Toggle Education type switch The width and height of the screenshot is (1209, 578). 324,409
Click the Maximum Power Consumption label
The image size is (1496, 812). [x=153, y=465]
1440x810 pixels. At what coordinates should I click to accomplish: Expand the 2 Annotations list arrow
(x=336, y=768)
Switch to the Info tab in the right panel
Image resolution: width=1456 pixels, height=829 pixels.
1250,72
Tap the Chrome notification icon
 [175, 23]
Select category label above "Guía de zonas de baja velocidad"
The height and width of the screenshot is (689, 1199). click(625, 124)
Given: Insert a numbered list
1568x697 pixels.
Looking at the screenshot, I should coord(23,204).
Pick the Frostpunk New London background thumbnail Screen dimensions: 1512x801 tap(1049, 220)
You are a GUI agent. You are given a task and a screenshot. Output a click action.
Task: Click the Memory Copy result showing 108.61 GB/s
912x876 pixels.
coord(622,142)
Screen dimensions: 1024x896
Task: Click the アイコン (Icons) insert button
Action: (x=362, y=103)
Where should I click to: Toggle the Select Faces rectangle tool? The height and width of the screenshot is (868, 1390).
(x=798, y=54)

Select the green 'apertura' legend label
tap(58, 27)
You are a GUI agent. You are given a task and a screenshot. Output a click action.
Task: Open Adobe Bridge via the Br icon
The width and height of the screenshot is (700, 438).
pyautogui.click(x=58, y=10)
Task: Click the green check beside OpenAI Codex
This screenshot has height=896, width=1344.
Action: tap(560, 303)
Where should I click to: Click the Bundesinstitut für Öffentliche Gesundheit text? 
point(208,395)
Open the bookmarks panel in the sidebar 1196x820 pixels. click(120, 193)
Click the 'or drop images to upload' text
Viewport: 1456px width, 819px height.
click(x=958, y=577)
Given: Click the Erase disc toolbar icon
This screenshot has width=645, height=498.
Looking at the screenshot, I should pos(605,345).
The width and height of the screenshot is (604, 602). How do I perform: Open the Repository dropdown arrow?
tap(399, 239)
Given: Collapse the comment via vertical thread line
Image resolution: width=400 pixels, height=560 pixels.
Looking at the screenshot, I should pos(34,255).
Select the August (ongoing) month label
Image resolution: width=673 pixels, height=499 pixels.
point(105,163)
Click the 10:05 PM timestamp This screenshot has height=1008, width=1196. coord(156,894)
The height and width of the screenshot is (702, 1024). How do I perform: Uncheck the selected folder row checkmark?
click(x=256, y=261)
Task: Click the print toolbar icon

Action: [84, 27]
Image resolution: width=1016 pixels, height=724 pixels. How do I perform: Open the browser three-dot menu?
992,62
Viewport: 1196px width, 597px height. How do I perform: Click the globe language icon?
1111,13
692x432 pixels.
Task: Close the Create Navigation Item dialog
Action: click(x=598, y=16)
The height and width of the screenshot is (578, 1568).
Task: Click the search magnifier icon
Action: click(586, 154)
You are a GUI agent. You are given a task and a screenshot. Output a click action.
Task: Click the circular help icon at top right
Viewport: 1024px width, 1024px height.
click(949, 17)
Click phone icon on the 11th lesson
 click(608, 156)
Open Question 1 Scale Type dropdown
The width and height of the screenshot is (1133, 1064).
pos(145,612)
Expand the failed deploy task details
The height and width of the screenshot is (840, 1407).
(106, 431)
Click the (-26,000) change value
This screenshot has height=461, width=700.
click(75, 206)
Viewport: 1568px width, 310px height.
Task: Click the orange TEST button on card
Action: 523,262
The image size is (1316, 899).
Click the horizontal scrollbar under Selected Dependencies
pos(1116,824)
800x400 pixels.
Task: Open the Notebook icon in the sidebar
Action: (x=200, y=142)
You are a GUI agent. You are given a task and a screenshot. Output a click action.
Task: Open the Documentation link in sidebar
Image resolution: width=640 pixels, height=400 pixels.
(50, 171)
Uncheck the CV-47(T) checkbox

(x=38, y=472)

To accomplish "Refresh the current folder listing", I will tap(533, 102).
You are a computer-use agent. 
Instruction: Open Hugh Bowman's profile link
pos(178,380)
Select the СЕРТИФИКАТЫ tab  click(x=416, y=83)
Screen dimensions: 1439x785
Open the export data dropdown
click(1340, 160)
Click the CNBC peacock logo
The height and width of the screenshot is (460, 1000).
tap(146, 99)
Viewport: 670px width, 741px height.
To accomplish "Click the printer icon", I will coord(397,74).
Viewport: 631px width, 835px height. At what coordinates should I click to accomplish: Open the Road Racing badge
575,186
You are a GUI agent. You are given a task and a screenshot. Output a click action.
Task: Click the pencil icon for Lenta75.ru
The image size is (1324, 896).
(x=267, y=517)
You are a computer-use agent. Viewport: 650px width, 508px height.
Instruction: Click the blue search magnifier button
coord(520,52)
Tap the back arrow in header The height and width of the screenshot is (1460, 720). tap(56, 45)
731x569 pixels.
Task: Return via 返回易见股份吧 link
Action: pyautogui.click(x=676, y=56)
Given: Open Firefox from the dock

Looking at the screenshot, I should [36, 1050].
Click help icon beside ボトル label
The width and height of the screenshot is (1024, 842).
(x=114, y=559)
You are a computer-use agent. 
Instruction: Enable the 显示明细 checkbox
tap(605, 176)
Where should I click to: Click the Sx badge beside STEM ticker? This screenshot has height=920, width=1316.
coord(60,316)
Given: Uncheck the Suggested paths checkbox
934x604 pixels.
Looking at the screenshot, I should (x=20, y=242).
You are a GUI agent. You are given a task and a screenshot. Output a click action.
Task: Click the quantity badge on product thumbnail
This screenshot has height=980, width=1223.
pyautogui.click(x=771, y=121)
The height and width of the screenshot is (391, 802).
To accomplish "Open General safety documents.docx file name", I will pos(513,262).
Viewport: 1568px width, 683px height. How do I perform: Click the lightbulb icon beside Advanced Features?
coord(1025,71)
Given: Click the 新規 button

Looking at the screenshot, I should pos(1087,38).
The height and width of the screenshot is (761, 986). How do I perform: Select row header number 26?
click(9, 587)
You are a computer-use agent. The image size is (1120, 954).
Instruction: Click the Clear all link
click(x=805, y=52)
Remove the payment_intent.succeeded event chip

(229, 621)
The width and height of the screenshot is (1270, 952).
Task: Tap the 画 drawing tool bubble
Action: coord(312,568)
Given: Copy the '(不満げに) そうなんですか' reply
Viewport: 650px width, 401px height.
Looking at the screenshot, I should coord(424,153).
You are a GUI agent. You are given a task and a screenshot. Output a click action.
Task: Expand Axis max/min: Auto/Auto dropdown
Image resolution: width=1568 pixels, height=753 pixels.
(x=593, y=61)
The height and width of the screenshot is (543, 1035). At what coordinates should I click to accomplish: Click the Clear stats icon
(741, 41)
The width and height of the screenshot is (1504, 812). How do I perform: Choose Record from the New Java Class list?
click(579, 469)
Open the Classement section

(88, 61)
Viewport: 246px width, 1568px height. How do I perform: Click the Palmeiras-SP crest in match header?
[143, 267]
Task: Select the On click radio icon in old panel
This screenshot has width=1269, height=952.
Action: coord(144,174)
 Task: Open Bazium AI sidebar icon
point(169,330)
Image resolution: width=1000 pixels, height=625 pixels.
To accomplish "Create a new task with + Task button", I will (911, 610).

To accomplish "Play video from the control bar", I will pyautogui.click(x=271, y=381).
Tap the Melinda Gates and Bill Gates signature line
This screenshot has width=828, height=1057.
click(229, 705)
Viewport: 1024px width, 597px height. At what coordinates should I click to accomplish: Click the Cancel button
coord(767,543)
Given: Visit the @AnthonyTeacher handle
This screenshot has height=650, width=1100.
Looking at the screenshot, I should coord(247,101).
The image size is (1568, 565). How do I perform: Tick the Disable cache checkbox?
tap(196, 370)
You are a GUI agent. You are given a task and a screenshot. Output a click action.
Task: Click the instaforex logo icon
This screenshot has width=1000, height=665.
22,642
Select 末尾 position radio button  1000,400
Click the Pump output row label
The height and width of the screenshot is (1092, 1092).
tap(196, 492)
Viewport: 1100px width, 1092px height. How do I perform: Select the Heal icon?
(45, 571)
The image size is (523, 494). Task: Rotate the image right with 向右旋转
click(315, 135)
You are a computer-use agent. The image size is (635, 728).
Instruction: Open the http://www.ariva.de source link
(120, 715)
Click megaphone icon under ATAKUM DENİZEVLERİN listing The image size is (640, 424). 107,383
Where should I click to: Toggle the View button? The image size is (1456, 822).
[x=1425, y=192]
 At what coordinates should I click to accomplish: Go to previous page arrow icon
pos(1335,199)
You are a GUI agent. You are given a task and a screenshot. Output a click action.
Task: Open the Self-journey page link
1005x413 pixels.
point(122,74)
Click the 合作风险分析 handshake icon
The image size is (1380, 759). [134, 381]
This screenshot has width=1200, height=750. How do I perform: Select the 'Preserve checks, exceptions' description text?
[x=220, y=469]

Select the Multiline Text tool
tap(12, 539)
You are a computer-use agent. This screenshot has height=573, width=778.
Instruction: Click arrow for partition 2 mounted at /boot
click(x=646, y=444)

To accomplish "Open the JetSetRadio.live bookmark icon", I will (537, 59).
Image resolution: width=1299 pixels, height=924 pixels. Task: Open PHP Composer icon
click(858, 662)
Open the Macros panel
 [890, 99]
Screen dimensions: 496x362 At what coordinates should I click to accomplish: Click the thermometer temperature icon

+---+

** THE REQUEST **
Reproduce the material starting at the line that contains "Tap the Chrome notification icon" and ending at the line that contains "point(105,163)", renaming "GUI agent" to "interface assistant" wherever it occurs and leaving all else unchanged. Return only those lines.

** OUTPUT OF THE EXERCISE **
Tap the Chrome notification icon
 [175, 23]
Select category label above "Guía de zonas de baja velocidad"
The height and width of the screenshot is (689, 1199). click(625, 124)
Given: Insert a numbered list
1568x697 pixels.
Looking at the screenshot, I should coord(23,204).
Pick the Frostpunk New London background thumbnail Screen dimensions: 1512x801 tap(1049, 220)
You are a interface assistant. You are given a task and a screenshot. Output a click action.
Task: Click the Memory Copy result showing 108.61 GB/s
912x876 pixels.
coord(622,142)
Screen dimensions: 1024x896
Task: Click the アイコン (Icons) insert button
Action: (x=362, y=103)
Where should I click to: Toggle the Select Faces rectangle tool? The height and width of the screenshot is (868, 1390).
(x=798, y=54)

Select the green 'apertura' legend label
tap(58, 27)
You are a interface assistant. You are given a task and a screenshot. Output a click action.
Task: Open Adobe Bridge via the Br icon
The width and height of the screenshot is (700, 438).
pyautogui.click(x=58, y=10)
Task: Click the green check beside OpenAI Codex
This screenshot has height=896, width=1344.
Action: tap(560, 303)
Where should I click to: Click the Bundesinstitut für Öffentliche Gesundheit text? 
point(208,395)
Open the bookmarks panel in the sidebar 1196x820 pixels. click(120, 193)
Click the 'or drop images to upload' text
Viewport: 1456px width, 819px height.
click(x=958, y=577)
Given: Click the Erase disc toolbar icon
This screenshot has width=645, height=498.
Looking at the screenshot, I should pos(605,345).
The width and height of the screenshot is (604, 602). How do I perform: Open the Repository dropdown arrow?
tap(399, 239)
Given: Collapse the comment via vertical thread line
Image resolution: width=400 pixels, height=560 pixels.
Looking at the screenshot, I should pos(34,255).
Select the August (ongoing) month label
Image resolution: width=673 pixels, height=499 pixels.
point(105,163)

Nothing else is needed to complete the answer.